** START **

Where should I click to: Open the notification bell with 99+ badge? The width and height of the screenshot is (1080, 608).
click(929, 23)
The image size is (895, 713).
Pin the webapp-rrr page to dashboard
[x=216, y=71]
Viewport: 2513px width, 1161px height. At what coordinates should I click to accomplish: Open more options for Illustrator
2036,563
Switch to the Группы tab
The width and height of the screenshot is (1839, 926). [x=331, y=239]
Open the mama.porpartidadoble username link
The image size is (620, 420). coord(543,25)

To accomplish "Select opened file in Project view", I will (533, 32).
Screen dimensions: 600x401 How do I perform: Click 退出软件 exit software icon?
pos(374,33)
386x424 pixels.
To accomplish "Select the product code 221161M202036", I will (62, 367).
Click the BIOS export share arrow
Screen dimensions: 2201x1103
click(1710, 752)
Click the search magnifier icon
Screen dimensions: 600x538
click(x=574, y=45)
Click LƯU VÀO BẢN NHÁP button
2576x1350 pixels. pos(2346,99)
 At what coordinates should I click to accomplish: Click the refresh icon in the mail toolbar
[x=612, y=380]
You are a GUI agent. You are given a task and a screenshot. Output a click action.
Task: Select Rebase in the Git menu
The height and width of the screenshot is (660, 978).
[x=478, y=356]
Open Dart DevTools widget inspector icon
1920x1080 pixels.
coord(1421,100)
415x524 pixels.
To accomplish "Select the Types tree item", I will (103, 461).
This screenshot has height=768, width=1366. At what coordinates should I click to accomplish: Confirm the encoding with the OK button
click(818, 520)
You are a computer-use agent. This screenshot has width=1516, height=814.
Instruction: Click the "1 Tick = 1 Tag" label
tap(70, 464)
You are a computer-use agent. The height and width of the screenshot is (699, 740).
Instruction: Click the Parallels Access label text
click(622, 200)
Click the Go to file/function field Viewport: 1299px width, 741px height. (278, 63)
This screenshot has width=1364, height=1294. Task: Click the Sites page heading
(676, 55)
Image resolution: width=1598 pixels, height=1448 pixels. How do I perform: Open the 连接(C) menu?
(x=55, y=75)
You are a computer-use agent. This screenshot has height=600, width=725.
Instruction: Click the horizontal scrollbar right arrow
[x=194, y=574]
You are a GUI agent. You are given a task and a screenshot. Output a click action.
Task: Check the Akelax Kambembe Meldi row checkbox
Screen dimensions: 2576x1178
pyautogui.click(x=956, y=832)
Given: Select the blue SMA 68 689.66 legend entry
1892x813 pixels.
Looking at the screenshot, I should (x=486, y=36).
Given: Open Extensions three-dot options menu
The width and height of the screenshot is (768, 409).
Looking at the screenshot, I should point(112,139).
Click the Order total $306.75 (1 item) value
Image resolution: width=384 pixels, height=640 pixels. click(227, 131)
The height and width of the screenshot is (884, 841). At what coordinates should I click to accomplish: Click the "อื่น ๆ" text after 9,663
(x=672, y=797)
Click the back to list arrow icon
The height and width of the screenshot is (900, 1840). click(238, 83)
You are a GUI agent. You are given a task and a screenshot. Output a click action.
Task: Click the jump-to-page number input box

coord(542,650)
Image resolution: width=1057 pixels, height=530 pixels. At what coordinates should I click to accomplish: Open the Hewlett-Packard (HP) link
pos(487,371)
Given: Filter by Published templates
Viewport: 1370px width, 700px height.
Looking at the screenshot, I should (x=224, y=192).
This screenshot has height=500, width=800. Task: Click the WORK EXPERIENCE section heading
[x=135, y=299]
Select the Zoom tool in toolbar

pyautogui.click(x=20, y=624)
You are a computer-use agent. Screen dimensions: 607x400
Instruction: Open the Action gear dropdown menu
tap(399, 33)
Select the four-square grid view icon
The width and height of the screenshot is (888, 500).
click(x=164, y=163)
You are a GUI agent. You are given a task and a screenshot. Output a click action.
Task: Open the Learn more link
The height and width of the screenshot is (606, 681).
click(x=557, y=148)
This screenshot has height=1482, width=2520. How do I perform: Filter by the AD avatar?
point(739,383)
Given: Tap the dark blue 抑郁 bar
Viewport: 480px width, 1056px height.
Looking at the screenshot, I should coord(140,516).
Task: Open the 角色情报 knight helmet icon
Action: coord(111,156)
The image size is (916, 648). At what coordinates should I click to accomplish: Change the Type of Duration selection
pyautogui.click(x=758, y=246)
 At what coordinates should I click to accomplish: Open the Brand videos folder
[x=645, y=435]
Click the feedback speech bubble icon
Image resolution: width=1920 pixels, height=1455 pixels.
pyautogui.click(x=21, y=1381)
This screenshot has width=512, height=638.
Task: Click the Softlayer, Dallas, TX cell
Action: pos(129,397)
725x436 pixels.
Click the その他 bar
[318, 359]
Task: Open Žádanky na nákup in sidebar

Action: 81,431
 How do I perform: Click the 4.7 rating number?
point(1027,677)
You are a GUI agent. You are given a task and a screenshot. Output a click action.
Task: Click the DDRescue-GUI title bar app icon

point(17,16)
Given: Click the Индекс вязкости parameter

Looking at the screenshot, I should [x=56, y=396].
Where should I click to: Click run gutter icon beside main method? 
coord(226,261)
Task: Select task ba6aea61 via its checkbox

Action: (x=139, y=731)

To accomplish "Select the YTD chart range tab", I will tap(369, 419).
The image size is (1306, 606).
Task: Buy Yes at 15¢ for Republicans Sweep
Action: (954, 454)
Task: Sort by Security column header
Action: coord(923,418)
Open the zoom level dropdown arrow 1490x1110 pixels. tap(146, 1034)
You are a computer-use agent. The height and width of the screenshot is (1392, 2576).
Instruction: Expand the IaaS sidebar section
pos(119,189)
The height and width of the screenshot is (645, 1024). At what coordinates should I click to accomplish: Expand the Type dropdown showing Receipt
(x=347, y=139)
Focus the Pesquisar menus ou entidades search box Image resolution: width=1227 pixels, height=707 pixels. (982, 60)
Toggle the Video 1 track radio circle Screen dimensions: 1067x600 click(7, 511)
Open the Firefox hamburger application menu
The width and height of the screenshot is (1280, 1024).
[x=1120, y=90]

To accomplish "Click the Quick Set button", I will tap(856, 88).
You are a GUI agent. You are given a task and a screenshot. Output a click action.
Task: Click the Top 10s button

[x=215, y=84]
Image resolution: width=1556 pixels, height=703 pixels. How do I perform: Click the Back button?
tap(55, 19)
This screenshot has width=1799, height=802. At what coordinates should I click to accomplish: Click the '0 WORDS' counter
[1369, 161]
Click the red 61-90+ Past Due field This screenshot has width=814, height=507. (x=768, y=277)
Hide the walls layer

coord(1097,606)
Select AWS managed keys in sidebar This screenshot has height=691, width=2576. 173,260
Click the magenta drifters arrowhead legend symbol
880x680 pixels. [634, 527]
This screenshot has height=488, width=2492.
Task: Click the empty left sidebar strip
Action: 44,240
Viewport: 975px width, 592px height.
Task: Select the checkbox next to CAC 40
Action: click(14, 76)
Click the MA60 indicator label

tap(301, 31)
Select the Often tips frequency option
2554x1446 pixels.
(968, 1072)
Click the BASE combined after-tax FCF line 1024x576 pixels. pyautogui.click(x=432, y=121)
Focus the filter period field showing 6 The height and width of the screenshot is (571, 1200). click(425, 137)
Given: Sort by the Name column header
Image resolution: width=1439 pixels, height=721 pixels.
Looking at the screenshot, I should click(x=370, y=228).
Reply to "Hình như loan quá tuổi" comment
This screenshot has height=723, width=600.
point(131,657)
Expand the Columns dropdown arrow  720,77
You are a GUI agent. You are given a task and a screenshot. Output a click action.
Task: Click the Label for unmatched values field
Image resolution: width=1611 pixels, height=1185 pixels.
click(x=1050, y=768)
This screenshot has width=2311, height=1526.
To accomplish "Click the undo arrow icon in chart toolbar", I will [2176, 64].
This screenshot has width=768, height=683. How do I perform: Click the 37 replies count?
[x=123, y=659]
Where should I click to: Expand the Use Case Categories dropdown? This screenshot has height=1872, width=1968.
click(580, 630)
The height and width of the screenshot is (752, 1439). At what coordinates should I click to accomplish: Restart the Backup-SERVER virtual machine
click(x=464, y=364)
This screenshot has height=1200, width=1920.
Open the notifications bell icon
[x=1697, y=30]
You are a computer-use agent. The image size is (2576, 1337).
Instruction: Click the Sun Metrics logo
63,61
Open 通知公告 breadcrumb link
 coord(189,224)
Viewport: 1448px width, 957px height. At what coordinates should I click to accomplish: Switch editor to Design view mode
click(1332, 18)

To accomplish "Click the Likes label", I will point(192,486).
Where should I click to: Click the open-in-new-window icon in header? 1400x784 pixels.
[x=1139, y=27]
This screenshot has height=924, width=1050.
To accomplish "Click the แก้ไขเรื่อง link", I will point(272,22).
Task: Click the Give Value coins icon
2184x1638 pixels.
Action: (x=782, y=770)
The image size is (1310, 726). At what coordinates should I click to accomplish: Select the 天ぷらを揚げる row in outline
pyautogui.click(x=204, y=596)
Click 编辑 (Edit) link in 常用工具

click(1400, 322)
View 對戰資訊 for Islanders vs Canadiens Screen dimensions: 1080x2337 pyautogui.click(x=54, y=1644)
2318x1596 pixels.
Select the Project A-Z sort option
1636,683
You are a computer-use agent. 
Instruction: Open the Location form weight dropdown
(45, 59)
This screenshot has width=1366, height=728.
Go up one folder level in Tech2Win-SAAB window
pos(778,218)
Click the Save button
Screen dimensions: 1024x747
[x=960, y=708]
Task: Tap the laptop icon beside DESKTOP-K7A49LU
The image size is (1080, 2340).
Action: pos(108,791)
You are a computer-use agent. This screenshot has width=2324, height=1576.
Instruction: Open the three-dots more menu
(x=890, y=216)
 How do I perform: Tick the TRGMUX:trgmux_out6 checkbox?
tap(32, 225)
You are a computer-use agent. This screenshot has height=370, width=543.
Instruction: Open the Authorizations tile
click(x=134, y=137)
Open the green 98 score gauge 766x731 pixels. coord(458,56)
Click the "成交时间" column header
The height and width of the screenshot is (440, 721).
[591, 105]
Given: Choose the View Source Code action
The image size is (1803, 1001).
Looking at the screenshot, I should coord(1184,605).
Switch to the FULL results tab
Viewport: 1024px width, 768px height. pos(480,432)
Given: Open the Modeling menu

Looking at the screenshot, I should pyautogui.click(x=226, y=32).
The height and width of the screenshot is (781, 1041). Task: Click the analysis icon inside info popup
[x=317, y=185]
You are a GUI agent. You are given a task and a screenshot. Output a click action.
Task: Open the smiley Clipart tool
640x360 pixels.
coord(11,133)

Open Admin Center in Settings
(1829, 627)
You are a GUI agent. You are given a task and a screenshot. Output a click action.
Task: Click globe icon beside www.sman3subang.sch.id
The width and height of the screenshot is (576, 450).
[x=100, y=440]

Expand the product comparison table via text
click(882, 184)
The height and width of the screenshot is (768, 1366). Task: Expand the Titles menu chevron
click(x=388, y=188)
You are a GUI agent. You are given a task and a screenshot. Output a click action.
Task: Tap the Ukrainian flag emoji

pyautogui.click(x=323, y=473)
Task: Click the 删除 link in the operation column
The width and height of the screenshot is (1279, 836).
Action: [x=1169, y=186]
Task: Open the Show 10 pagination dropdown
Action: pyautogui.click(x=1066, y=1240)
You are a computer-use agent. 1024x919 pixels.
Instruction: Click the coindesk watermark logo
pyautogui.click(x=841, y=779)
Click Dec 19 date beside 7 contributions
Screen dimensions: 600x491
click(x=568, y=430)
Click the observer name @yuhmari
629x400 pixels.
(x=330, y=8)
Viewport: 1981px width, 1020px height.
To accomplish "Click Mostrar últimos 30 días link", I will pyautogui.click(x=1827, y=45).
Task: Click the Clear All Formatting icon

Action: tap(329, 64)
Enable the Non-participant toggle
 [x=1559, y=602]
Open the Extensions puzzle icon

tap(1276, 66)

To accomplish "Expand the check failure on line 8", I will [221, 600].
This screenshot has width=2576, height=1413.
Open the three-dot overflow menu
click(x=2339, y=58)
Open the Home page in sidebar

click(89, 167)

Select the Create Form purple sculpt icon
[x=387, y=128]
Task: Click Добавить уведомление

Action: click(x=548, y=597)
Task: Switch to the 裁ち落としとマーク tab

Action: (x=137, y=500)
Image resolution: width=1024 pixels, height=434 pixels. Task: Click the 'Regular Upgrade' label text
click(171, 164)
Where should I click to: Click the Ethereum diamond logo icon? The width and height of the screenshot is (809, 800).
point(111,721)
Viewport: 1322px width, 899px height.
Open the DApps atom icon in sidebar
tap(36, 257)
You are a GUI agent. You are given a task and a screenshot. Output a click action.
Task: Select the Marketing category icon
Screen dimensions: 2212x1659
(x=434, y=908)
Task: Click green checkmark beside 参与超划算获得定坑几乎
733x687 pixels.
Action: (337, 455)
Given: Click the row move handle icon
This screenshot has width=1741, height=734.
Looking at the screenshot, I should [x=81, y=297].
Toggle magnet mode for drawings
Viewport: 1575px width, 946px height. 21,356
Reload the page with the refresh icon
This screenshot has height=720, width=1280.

** END **

State how many lines of the material above contain the string "Tick", matching capitalization exactly, and reply with only that number.

2